When a malaria research project in Uganda was expanded into a full-fledged malaria case-tracking effort across the country in 2006, health officials saw the move as a great opportunity to save lives. After all, malaria is the number one cause of death in Uganda, and occurs throughout 95% of the country, according to one of the research project's coordinators.
But after starting with such promise, the project quickly became mired in a series of technology shortcomings. The original database application used to keep and sort information -- an ancient version of Epi Info -- was an old, slow, flat-file database that was difficult to use and to search.
Even worse, the only way to get that case data out of the malaria project sites dotting the country was through paper printouts carried by human couriers. The couriers traveled in vehicles over bad roads on trips that took several days and cost around $550 per excursion.
Adding to the troubles: There were no Internet connections available in the nine remote, rural locations where the data collection centers were located, and there was little or no electricity anyway.
Fixing the problems would require an entirely new approach.
It finally all came together this spring after the introduction of a few key high-tech tools -- a modern relational database, nine smartphones and a remote-access software application that was originally meant for a completely different use. These pieces were all brought in to fill the gaps and drastically speed the collection of the data to help fight the spread of malaria inside the country.

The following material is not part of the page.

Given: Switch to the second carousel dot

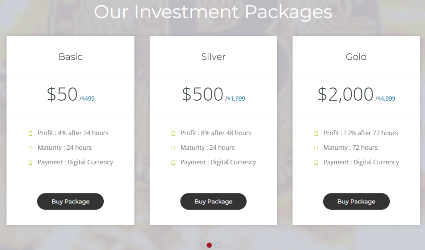Looking at the screenshot, I should pos(217,245).
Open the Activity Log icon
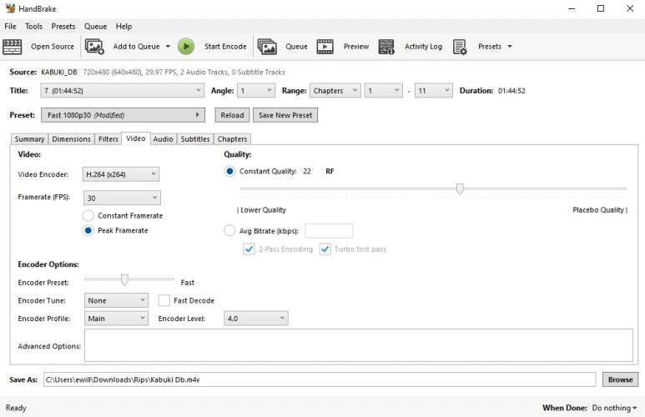 click(x=386, y=47)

Now the malaria case data can be collected at research sites across Uganda, sent wirelessly using smartphones, then quickly entered into research databases at a central location in Kampala, the capital of the country.

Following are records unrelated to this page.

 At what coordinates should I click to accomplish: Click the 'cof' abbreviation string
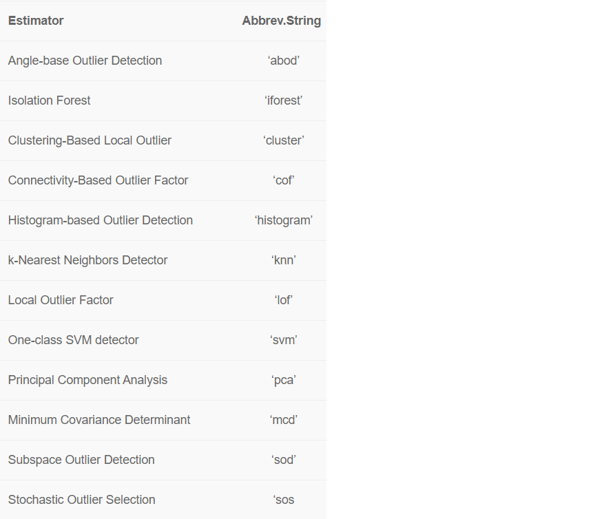(284, 180)
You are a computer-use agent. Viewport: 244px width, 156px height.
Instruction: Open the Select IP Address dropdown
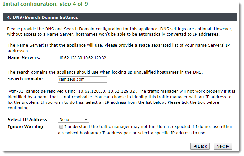74,120
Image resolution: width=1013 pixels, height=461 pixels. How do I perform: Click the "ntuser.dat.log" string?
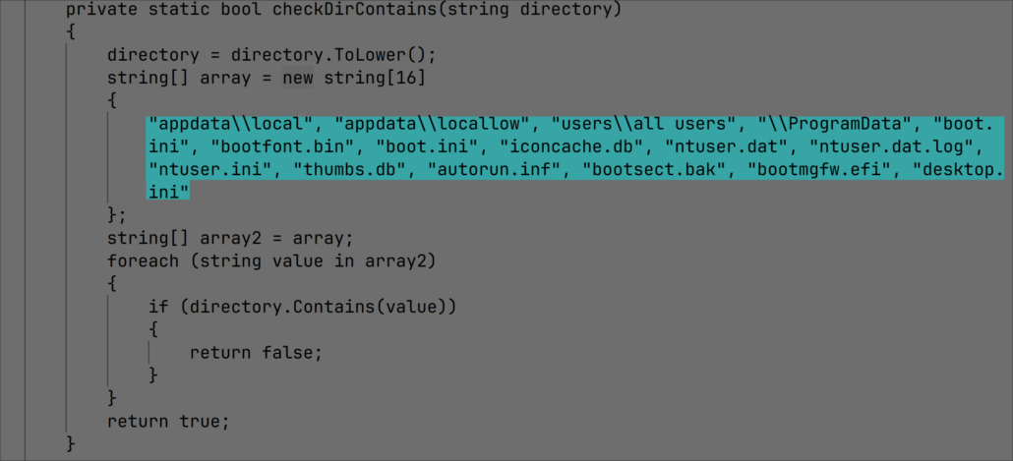tap(897, 147)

But it wasn't easy getting there.
A plan unfolds
The Uganda Malaria Surveillance Project (UMSP) began to conduct clinical trials for malaria drugs in 2001. The project was expanded to track individual cases starting in 2006. Because of the courier-based collection system, it regularly took eight months for the incoming data to be added into the database, making it out-of-date for tracking malaria and its treatment in real time.
All of that changed, however, after two tech-savvy experts, and one expert in the community-health arena, heard about the problems. They visited Uganda in October 2008 to witness the difficulties with their own eyes so they could investigate ways to fix them.

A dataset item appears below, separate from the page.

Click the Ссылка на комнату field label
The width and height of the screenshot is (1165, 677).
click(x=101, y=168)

What they found was a situation reminiscent of a Rube Goldberg diagram, with one change affecting a host of other needed changes, all linked together in a confusing and ultimately messy chain of disconnected technologies.
"They needed consistent data reporting done easily and quickly," says Josh Mailman, director of technical operations for the Global Health Research Foundation (GHRF) in Los Altos, Calif., a non-profit organization that helps bring health technology to underserved populations around the world. "Their original database required brute force to get reporting out of it."